Hooper R G, Kearl R A
Charles E. Barrow Heart Lung Center, St. Luke's Medical Center, Phoenix, Ariz., USA.
South Med J. 1996 Apr;89(4):359-64. doi: 10.1097/00007611-199604000-00001.
In 1990, we described the treatment of established adult respiratory distress syndrome (ARDS) with a sustained course of adrenocortical steroids (ACS). This report updates our experience with an uncontrolled prospective series. Patients with ARDS of more than 3 days' duration were initially given ACS in intravenous dosages of 125 to 250 mg every 6 hours, with tapering every 3 to 4 days. ARDS was present for 3 to 40 days before treatment. The PO2/FIO2 ranged from 45 to 211 (mean, 109) and the injury index from 2 to 4 (mean, 3.25). Nineteen gallium Ga 67 citrate lung scans were obtained in 18 patients.
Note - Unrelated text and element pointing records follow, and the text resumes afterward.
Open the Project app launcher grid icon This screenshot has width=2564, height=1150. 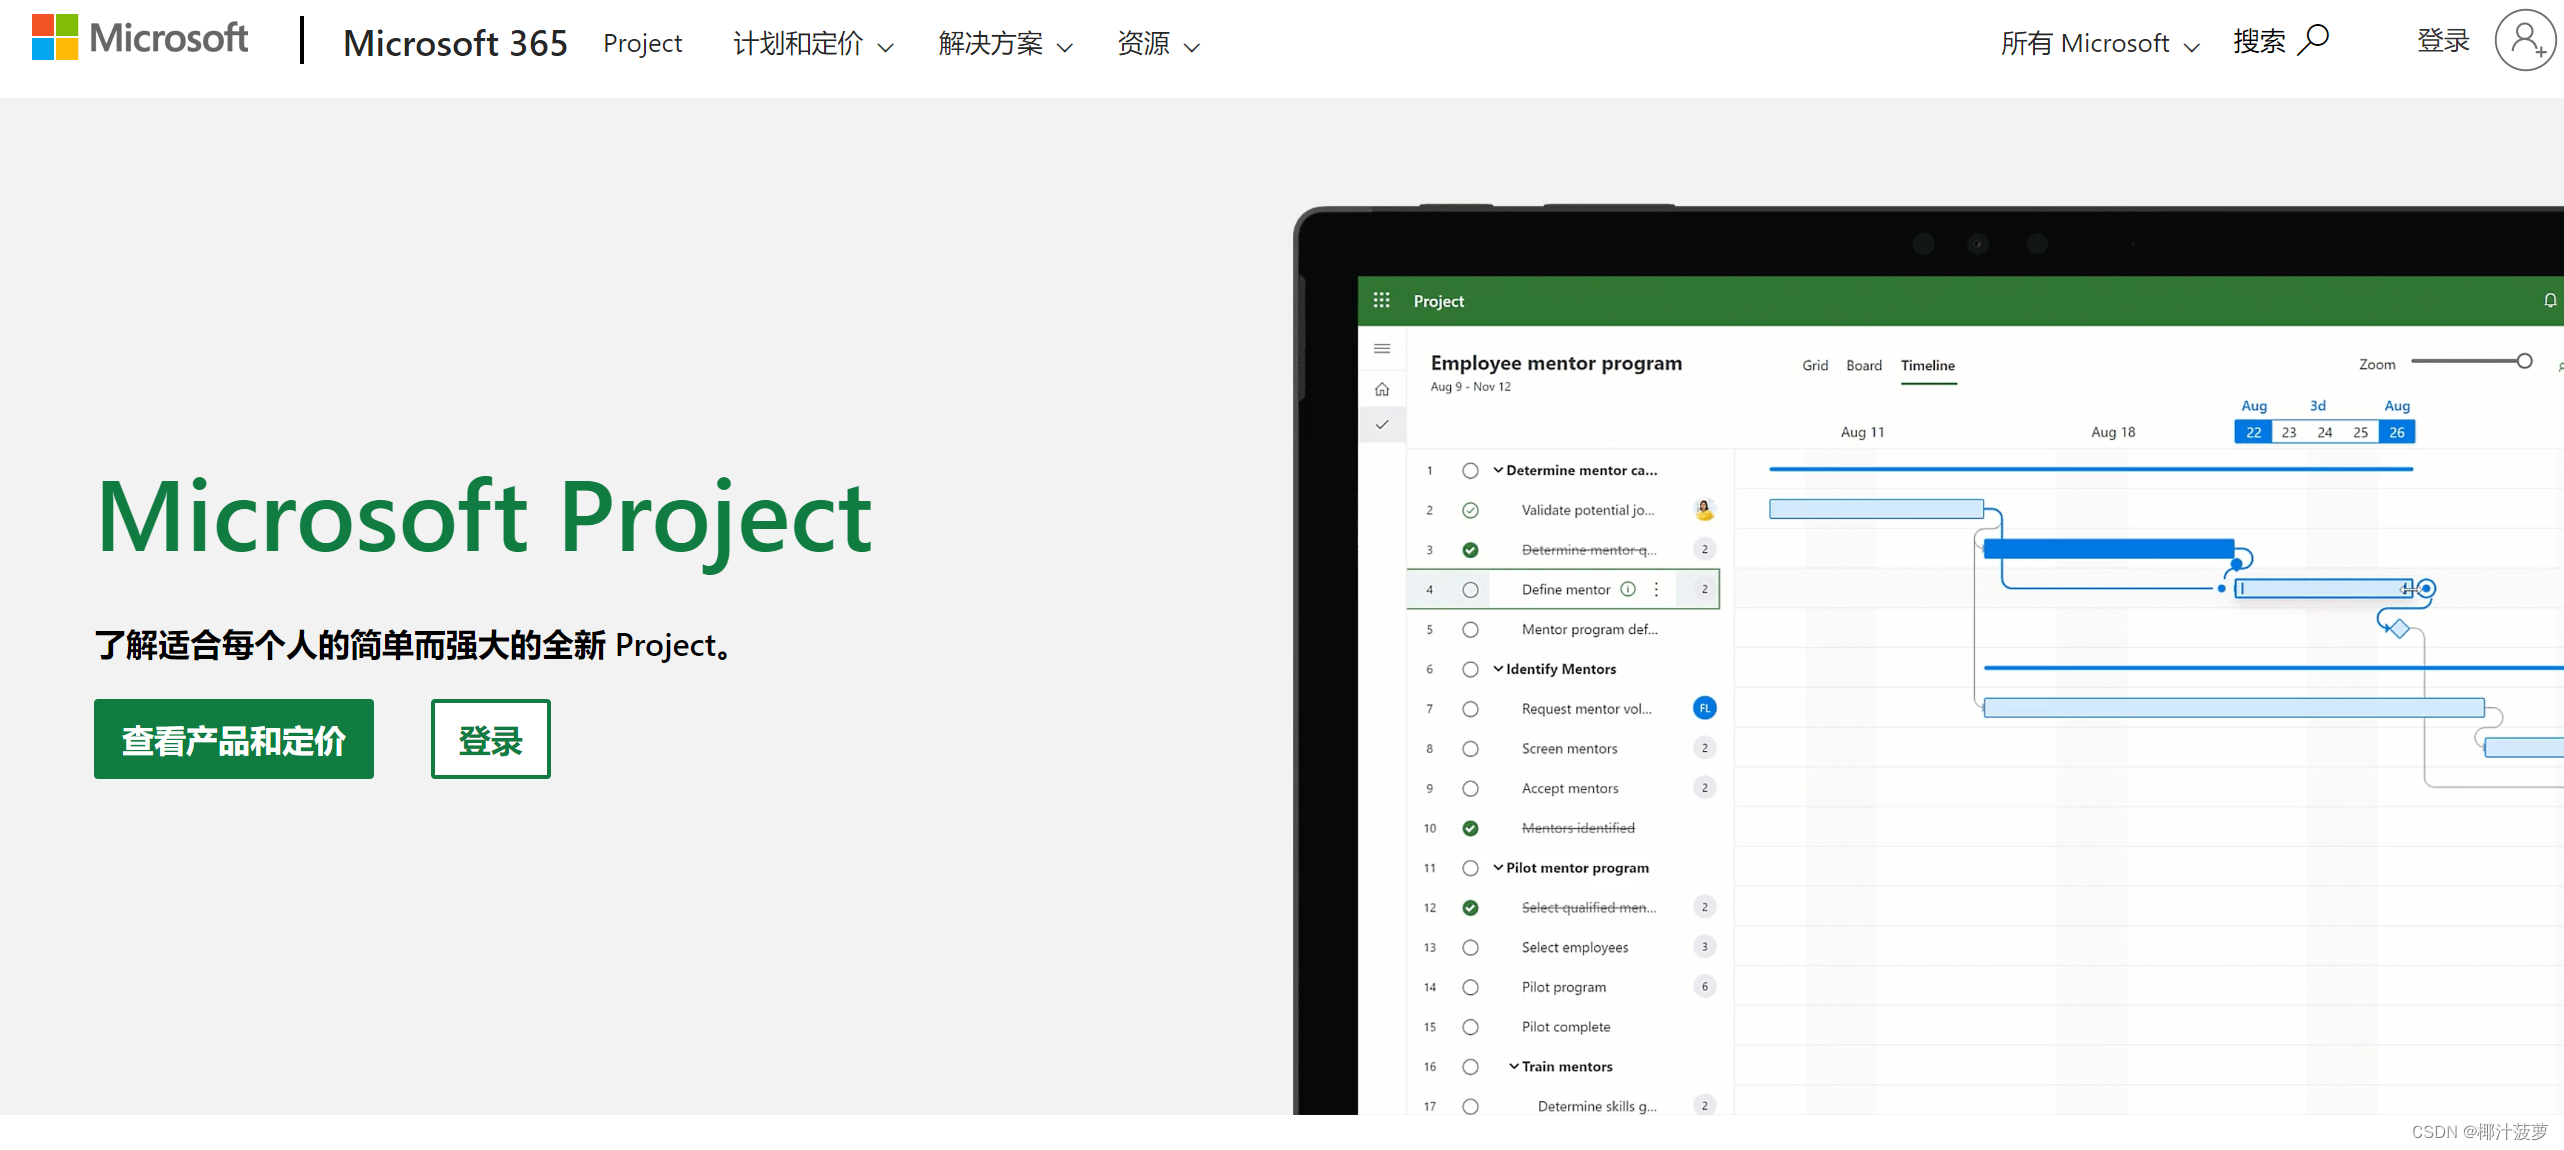coord(1382,300)
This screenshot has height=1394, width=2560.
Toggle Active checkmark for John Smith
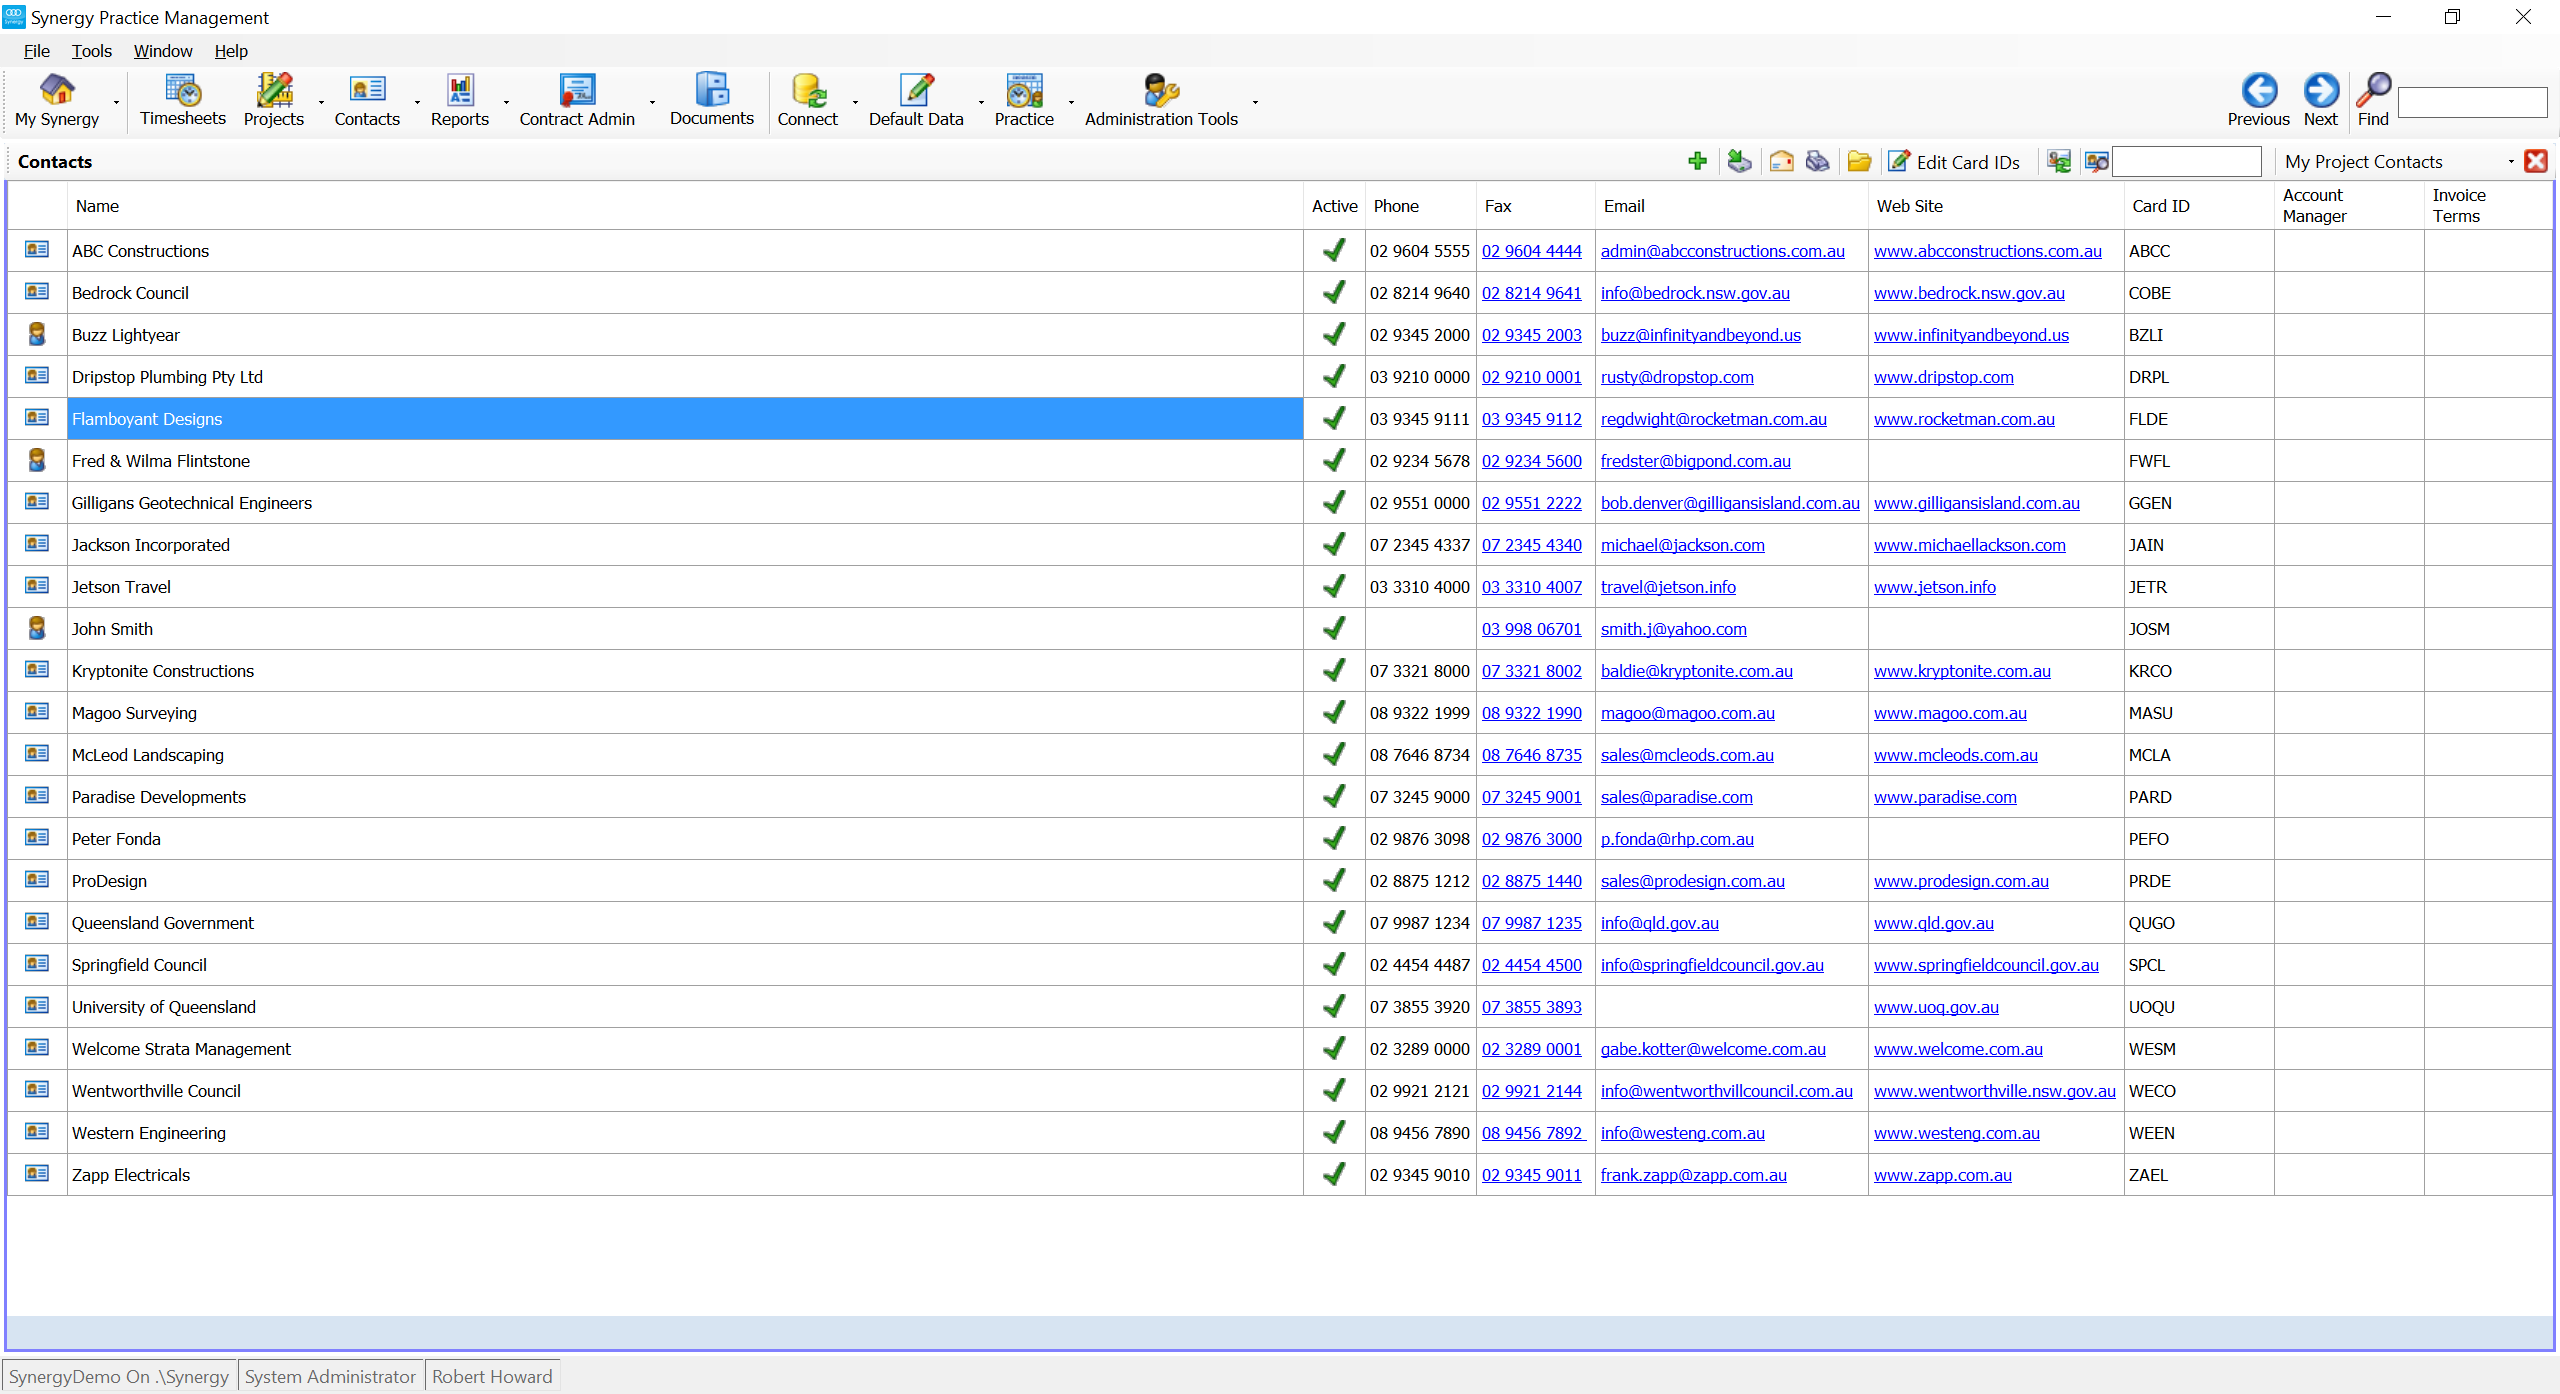coord(1333,629)

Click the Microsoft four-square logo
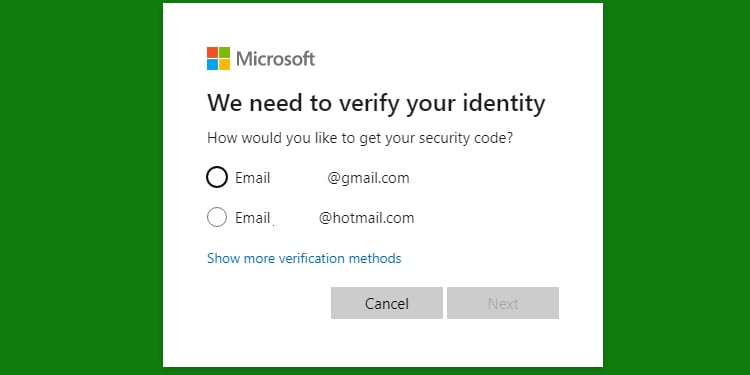pos(218,58)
The scans showed diffuse abnormality in all 19 studies, but added no new diagnostic information. We have treated 26 patients, and overall survival was 81% (21/26). When complicating features were present, survival was 64% (9/14). Our uncontrolled, observational experience in treating established ARDS suggests that a sustained course of ACS may improve survival in these severely ill patients.